Writing Poetry: A Meditative Practice

In honor of National Poetry Month, I’m encouraging you to try writing poetry as a meditative practice, sitting quietly with your thoughts, exploring them, and then capturing them with pen in hand. You may be surprised by what rises up or what remains hidden in the shadows. Make every effort not to judge or erase what you have written if it doesn’t seem perfect. Accept each reflection as worthy.

Poetry opens the door to vast possibilities of self-expression. You may ponder questions like: Where am I at this stage in my life? Am I where I imagined? Am I where I hoped to be?
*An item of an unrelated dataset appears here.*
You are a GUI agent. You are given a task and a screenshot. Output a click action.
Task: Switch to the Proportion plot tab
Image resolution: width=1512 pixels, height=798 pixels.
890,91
Or, how will I travel from where I am now to the new place I am seeking?

After I write down my thoughts, a natural process follows. I gather my musings, sort through them, focus on a few, and place some aside to revisit at another time. In the following days, I consider my reflections as I walk in the woods, work in my garden, or meditate. Frequently, as my thoughts develop, I discover that drawing metaphors with the natural world allows me to open up but not feel too vulnerable, to take risks, and unfurl tightly held emotions.

When I return to my desk, it’s as though my earlier passages, of their own accord, weave together in stanzas, with imagery from nature often evoking a mood and offering insight more poignant than I could have imagined.

Now, open your mind, let your thoughts flow. You’ll never know what creative passages lie within you until you let go.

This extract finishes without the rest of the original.